En este proceso el papel del Estado fue trascendental, ya que no sólo reconoció y otorgó derechos al interior de un territorio multiétnico y plurilinguístico, sino que decidió intervenir de forma directa en la economía, creando una empresa estatal de alimentos (EMAPA), que medió en toda la cadena productiva en beneficio de los pequeños y medianos productores. Aquí es importante destacar dos características que hacen de Bolivia un caso único en la región: es el país con mayor cantidad de habitantes que se autoidentifican como indígenas (62%), y cuenta con la mayor proporción de habitantes en América del Sur dedicados a la agricultura (32,1%). Estos datos reafirman la trascendencia de medidas como la Reconducción Comunitaria de la Reforma Agraria, que logró beneficiar a más de 2 millones de personas mediante la entrega de títulos de propiedad sobre la tierra.

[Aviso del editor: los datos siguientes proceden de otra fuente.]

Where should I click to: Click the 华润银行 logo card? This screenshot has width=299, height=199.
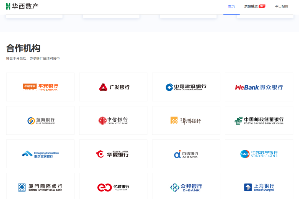pyautogui.click(x=186, y=121)
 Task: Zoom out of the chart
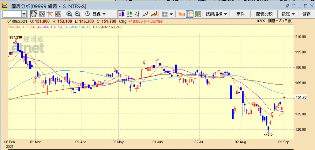tap(77, 14)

Pero un día sonaría otra vez “la hora de la espada”. Los prolíficos avances en la industrialización del litio y las sociedades conformadas con Alemania y China para lograrlo, encenderían las alarmas en la Casa Blanca. El 10 de noviembre de 2019, el proyecto socialista de Evo caería por tierra ante la amalgama de enemistades que bien había sabido granjearse. Los derrotados en las urnas (Carlos Mesa), quienes perdieron sus privilegios en 2006 con la nacionalización de los hidrocarburos (Luis Fernando Camacho), los militares cipayos entrenados en la Escuela de las Américas (Williams Kaliman) y los sectores acaudalados de la “Medialuna” que intentaron desmembrar el país en 2008, se encolumnaron detrás del poder incontrastable del hegemón, quien, legitimado por el accionar de la OEA (y su secretario general, Luis Almagro), dejó en claro la vigencia actual de la división internacional del trabajo y la imposibilidad de romper los patrones de un sistema que sigue sosteniéndose sobre la sangre derramada de los pueblos del sur.
Aquí parados, habiendo transitado las experiencias sudamericanas de principios de siglo, sabiendo que contamos con el 85% de las reservas mundiales de un mineral esencial para el cambio de matriz energética y fundamental en la modificación del patrón tecnológico, y ante la compleja situación que hoy vive nuestro subcontinente producto de la injerencia del imperialismo norteamericano, es imperioso que nos preguntemos: ¿cuáles son las alternativas para el socialismo del siglo XXI?